SecureBoost+: Large Scale and High-Performance Vertical Federated Gradient Boosting Decision Tree
This work addresses the problem of slow and unscalable privacy-preserving machine learning for data owners in vertical federated settings, representing a significant incremental improvement over existing methods.
The paper tackles the inefficiency and scalability limitations of SecureBoost, a popular vertical federated learning algorithm for gradient boosting decision trees, by proposing SecureBoost+, which achieves 6-35x faster training speeds while maintaining the same accuracy and scaling to tens of millions of data samples.

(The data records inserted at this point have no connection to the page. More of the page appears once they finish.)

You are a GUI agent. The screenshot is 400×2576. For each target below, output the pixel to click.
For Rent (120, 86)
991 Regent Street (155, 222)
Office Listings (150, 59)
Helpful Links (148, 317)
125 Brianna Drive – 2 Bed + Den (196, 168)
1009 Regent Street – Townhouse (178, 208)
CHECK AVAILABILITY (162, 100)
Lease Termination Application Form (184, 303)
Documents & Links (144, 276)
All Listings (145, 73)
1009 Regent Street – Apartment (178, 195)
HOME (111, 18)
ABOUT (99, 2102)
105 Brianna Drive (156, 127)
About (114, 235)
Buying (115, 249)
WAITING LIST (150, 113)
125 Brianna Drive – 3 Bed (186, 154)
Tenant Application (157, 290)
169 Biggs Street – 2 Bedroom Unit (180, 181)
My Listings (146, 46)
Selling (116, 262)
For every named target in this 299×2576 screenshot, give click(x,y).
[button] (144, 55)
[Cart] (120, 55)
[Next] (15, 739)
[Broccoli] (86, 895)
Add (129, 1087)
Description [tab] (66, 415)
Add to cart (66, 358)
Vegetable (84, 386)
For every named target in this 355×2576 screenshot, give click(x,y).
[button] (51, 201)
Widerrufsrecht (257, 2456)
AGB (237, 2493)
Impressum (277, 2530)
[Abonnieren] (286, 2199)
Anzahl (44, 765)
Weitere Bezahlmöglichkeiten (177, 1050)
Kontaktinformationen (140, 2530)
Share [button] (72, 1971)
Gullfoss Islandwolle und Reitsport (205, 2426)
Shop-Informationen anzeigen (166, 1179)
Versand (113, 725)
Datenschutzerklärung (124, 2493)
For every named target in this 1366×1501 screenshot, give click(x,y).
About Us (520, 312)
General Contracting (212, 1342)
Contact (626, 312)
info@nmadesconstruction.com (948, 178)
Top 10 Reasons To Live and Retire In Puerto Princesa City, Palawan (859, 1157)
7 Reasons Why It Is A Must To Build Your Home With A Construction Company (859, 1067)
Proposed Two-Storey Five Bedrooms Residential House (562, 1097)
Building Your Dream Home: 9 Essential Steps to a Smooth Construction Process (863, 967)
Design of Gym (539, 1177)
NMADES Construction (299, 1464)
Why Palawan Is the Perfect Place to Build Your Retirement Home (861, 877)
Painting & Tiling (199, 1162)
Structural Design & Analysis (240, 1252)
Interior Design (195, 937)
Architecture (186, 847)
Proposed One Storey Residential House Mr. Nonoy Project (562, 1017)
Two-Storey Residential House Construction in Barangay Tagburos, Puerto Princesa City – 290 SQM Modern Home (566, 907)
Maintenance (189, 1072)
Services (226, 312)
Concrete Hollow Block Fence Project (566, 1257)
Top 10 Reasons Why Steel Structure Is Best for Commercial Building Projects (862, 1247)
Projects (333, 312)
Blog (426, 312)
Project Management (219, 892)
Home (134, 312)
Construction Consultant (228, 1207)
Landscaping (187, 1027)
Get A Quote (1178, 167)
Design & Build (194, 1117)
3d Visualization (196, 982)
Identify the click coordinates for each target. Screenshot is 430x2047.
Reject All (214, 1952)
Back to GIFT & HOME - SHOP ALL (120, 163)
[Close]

Gradient boosting decision tree (GBDT) is an ensemble machine learning algorithm, which is widely used in industry, due to its good performance and easy interpretation. Due to the problem of data isolation and the requirement of privacy, many works try to use vertical federated learning to train machine learning models collaboratively with privacy guarantees between different data owners. SecureBoost is one of the most popular vertical federated learning algorithms for GBDT. However, in order to achieve privacy preservation, SecureBoost involves complex training procedures and time-consuming cryptography operations. This causes SecureBoost to be slow to train and does not scale to large scale data. In this work, we propose SecureBoost+, a large-scale and high-performance vertical federated gradient boosting decision tree framework. SecureBoost+ is secure in the semi-honest model, which is the same as SecureBoost. SecureBoost+ can be scaled up to tens of millions of data samples easily. SecureBoost+ achieves high performance through several novel optimizations for SecureBoost, including ciphertext operation optimization, the introduction of new training mechanisms, and multi-classification training optimization. The experimental results show that SecureBoost+ is 6-35x faster than SecureBoost, but with the same accuracy and can be scaled up to tens of millions of data samples and thousands of feature dimensions.